Soeurs siamoises séparées : dans l'attente de la prochaine étape
Séparées le 13 novembre, les deux fillettes Camerounaises poursuivent leur convalescence. Si Eyenga se porte très bien et n'a plus besoin d'être hospitalisée, la situation de Bissie reste plus délicate, indiquent les soignants de l'hôpital Femme Mère Enfant. Des examens complémentaires vont être réalisés pour évaluer la possibilité d'opérer la cardiopathie décelée à son arrivée à Lyon. Retour sur cette histoire hors du commun.
Au lendemain de leur séparation chirurgicale, Bissie et Eyenga Merveille se sont naturellement recollées l’une à l’autre… Depuis, elles apprennent peu à peu à vivre séparées. Désormais, les infirmières peuvent les prendre dans les bras sans que les jumelles ne pleurent. Aux côtés du personnel soignant, Hugues Desombre, pédopsychiatre, accompagne également les deux petites sœurs camerounaises et leur maman pour que chacune trouve ses marques dans cette nouvelle vie. "L'évolution est très positive. ça se passe pour le mieux mais nous sommes encore très vigilants. Elles ont un triple travail psychique à faire : se séparer physiquement, se séparer psychiquement et une autre dimension: comment gérer cette séparation avec leur mère", explique le pédopsychiatre.
Nées siamoises le 6 novembre 2018 à Ayos, petite ville du centre du Cameroun , Bissie et Eyenga Merveille sont arrivées à Lyon le 1er novembre pour être séparées. L’intervention chirurgicale devait initialement se dérouler le 7 novembre mais elle avait dû être reportée car les fillettes avaient contracté une bronchiolite. Elle s’est finalement déroulée le 13 novembre à l’hôpital Femme Mère Enfant (HFME) de Bron , associant une vingtaine de professionnels. « En fait, il faut tout doubler : les équipes, le matériel… », explique le Pr Pierre-Yves Mure, chef adjoint en chirurgie pédiatrique, qui a coordonné l’opération.
« Je savais que les enfants étaient opérables à 99 % »

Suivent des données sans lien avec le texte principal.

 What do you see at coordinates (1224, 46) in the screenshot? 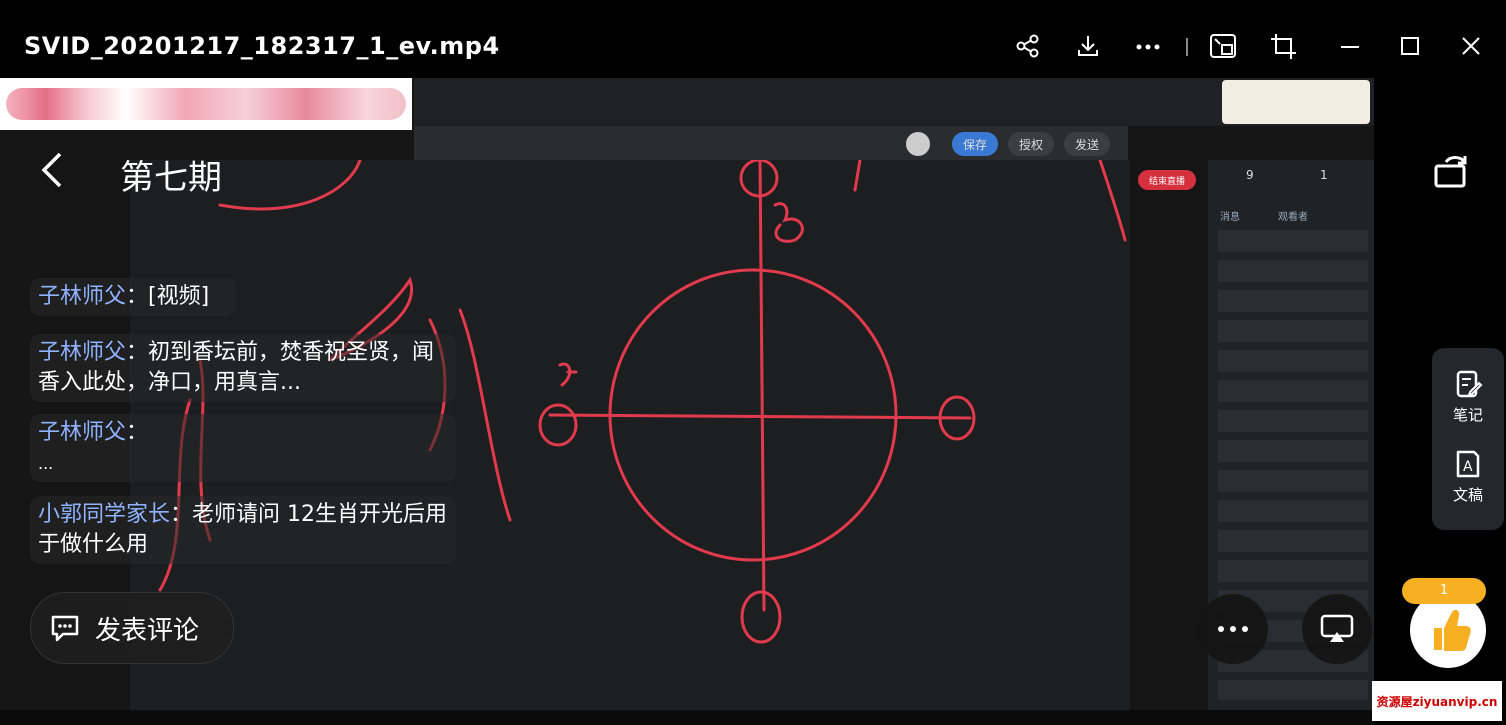
I see `picture-in-picture-icon` at bounding box center [1224, 46]. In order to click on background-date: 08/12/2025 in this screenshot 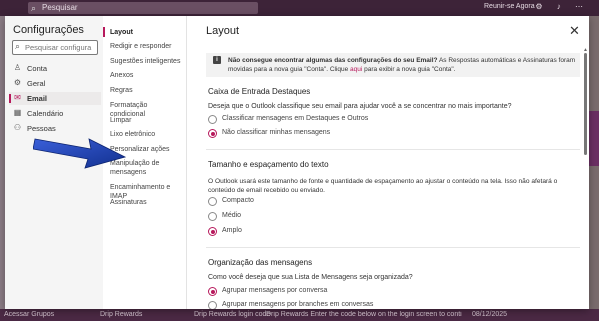, I will do `click(490, 314)`.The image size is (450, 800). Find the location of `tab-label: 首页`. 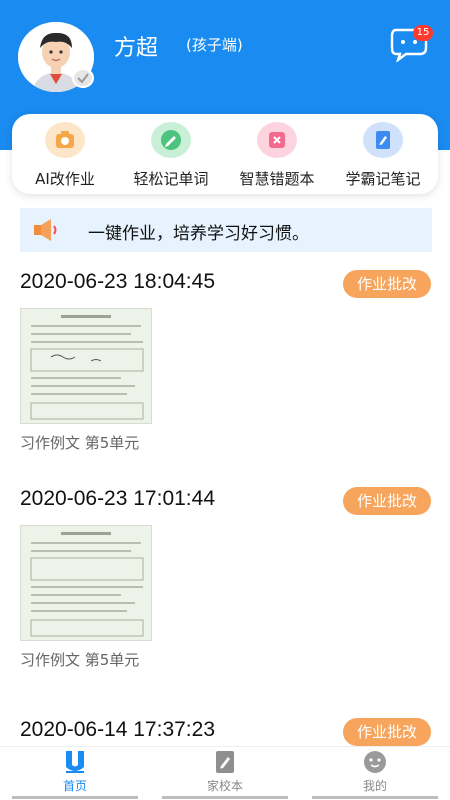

Les séparations d’enfants siamois restent rares en France. Le centre d’expertise dans ce domaine, l’hôpital Necker à Paris, n’en a pratiqué que douze depuis 1975. Aux Hospices civils de Lyon, c’était une première. « Je n’ai jamais eu aucun doute. Je savais que les enfants étaient opérables à 99 % et que nous avions les compétences. Je connaissais mon équipe. J’avais toute confiance… On a pris notre temps, on a réfléchi. On ne peut jamais être sûr du résultat mais je savais que toutes les chances étaient du côté des enfants », a raconté au Progrès le Pr Mure qui a échangé avec quelques chirurgiens de Necker avant l’intervention.
Les fillettes étaient reliées entre elles à la base du thorax et par leurs foies mais chacune possédait son propre foie. L’imagerie avait également montré qu’il existait deux pancréas sans quoi la séparation n’aurait pas été possible. Au total, l’intervention a duré 6 heures dont 3 heures de chirurgie pure.
« Sérénité »
Une partie de l'équipe médicale est revenue vendredi en conférence de presse sur cette première. L'un des challenges était de travailler à deux équipes dans une salle prévue d'habitude pour une seule équipe. "Nous avons travaillé en toute sérénité ", souligne Philippe Serra, cadre de santé. "C'est tout un hôpital qui était derrière cette opération ", souligne le Pr Mure alors que le directeur Bertrand Cazelles rend hommage aux équipes médicales de l'HFME, "présentes pour des premières mais aussi au quotidien".
« Cela s’est passé dans la sérénité. Nous n’avions pas réalisé de répétition. On était tous concentrés sur notre objectif », poursuit Pierre-Yves Mure. Les médecins avaient prévu tous les cas de figure notamment des plaques s’ils ne parvenaient pas à refermer les abdomens mais « il n’y a pas eu de mauvaise surprise ». "Le mouvement de séparation des sœurs a été très fortement ressenti par l'ensemble de l'équipe. Au final, cela a été un expérience très intense, motivante, merveilleuse", raconte le Dr Sylvie Combet, anesthésiste.
Après quelques jours en réanimation, les fillettes ont rejoint le service d’hospitalisation de l’HFME. Eyenga a très vite récupéré. Aujourd'hui, elle rit et joue comme si de rien n'était et elle n'est plus hospitalisée. Mais elle reste présente dans la chambre de sa sœur, Bissie, dont la situation est plus compliquée. Les examens réalisés à l'arrivée à l'HFME des fillettes ont en effet permis de découvrir une cardiopathie qui n’avait pas pu être vue à Yaoundé.